3 - A distribuição de recursos deve basear-se numa correcta articulação entre o desenvolvimento dos serviços de saúde, a resolução dos principais problemas de acessibilidade e as decisões de investimento, numa perspectiva de associação entre os recursos e os resultados obtidos pelos serviços de saúde.

4 - Nestes termos, a metodologia de distribuição de recursos financeiros deve ser a seguinte:

a)

A atribuição de recursos para programas verticais e outras iniciativas de âmbito nacional é estabelecida a nível central;

b)

A atribuição de recursos ao nível regional efectua-se sob a orientação das administrações regionais de saúde, num primeiro momento, a partir de uma base histórica, mas desde já corrigida e evoluindo para modelos de capitação ajustada, de acordo com os indicadores representativos e actuais da realidade e diversidade regionais, em adequação à estratégia regional;

c)

A distribuição de recursos a cada estabelecimento de saúde deve assumir tendencialmente uma natureza contratualizada, a partir de metas de produção de cuidados de saúde, com vista à máxima mobilização da capacidade instalada, a concretizar através de orçamentos/programa negociados e aprovados, com base em critérios técnicos orçamentais definidos pelo Instituto de Gestão Informática e Financeira da Saúde;

d)

A negociação dos orçamentos/programa é desenvolvida em sede das agências de acompanhamento dos serviços de saúde, em articulação com a Direcção-Geral da Saúde, o Instituto de Gestão Informática e Financeira e o Departamento de Recursos Humanos da Saúde, que, no âmbito das suas competências, devem assegurar uma participação activa.

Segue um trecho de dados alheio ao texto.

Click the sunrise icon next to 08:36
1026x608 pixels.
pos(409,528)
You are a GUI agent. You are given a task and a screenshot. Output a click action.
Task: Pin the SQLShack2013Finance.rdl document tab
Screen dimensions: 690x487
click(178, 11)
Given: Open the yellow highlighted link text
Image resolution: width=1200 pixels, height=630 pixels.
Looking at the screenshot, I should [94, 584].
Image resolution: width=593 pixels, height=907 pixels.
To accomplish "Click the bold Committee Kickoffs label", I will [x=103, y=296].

5 - O orçamento de investimentos (PIDDAC) deve ser preparado, de acordo com as instruções da Direcção-Geral da Saúde, no quadro dos seguintes princípios:

a)

Respeito pelos planos estratégicos nacionais e regionais aprovados;

b)

Coerência com a prática implementada em matéria de financiamento da exploração e de política de recursos humanos;

c)

Tipificação dos investimentos, acompanhada de normas específicas para cada tipo de projecto;

d)

Distribuição regional dos recursos, numa base indicativa;

e)

Definição, por região, dos equipamentos de tecnologia pesada, segundo critérios obtidos em sede de Carta de Equipamentos e definida a localização específica, de acordo com o orçamento/programa para garantia de utilização adequada.

Ministério da Saúde, 11 de Julho de 1997. - A Ministra da Saúde, Maria de Belém Roseira Martins Coelho Henriques de Pina.